**TASK TO CARRY OUT:**
Without including any picture, return the complete set of records exactly.

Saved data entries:

════════

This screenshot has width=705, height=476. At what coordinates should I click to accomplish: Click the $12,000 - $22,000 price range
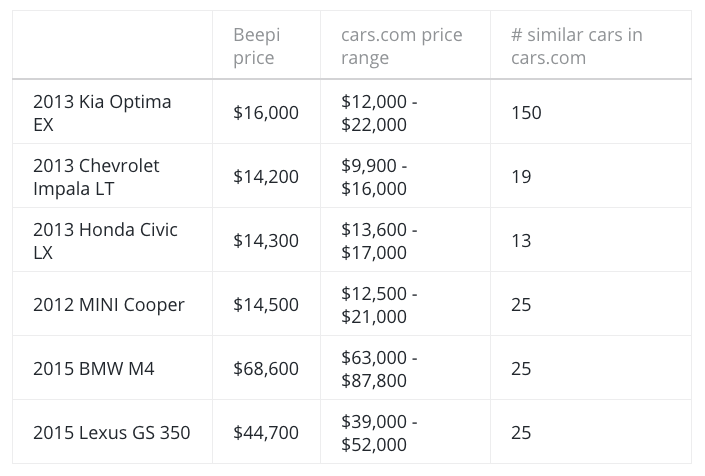click(379, 113)
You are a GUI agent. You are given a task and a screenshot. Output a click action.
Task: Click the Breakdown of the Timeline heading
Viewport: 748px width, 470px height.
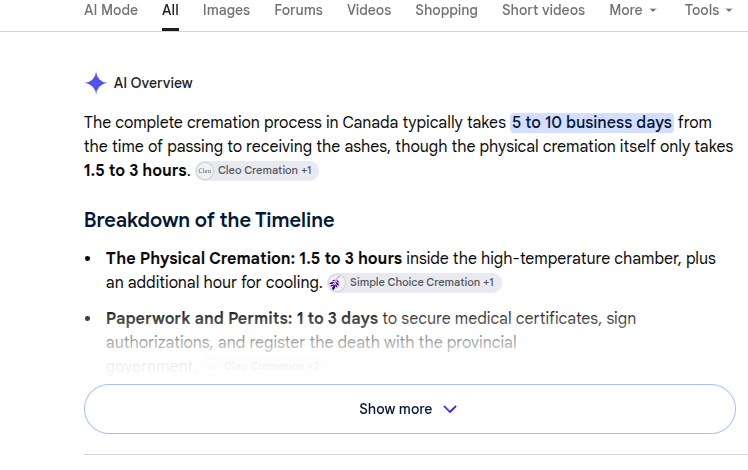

════════

**SOLUTION TO THE EXERCISE:**
This screenshot has width=705, height=476. At what coordinates should I click to accomplish: Click the $12,000 - $22,000 price range
click(379, 113)
You are a GUI agent. You are given a task and a screenshot. Output a click action.
Task: Click the Breakdown of the Timeline heading
Viewport: 748px width, 470px height.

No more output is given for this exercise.